▶ **To do**:
Begin with the line that holds "Image resolution: width=330". Write out every line from there to the end of the listing below, word for word.
★ ★ ★ ★ ★
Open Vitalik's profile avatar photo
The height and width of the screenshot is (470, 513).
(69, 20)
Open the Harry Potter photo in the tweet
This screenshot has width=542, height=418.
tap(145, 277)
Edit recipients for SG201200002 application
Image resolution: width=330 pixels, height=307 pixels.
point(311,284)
★ ★ ★ ★ ★
▶ **Problem solution**:
Image resolution: width=330 pixels, height=307 pixels.
point(311,284)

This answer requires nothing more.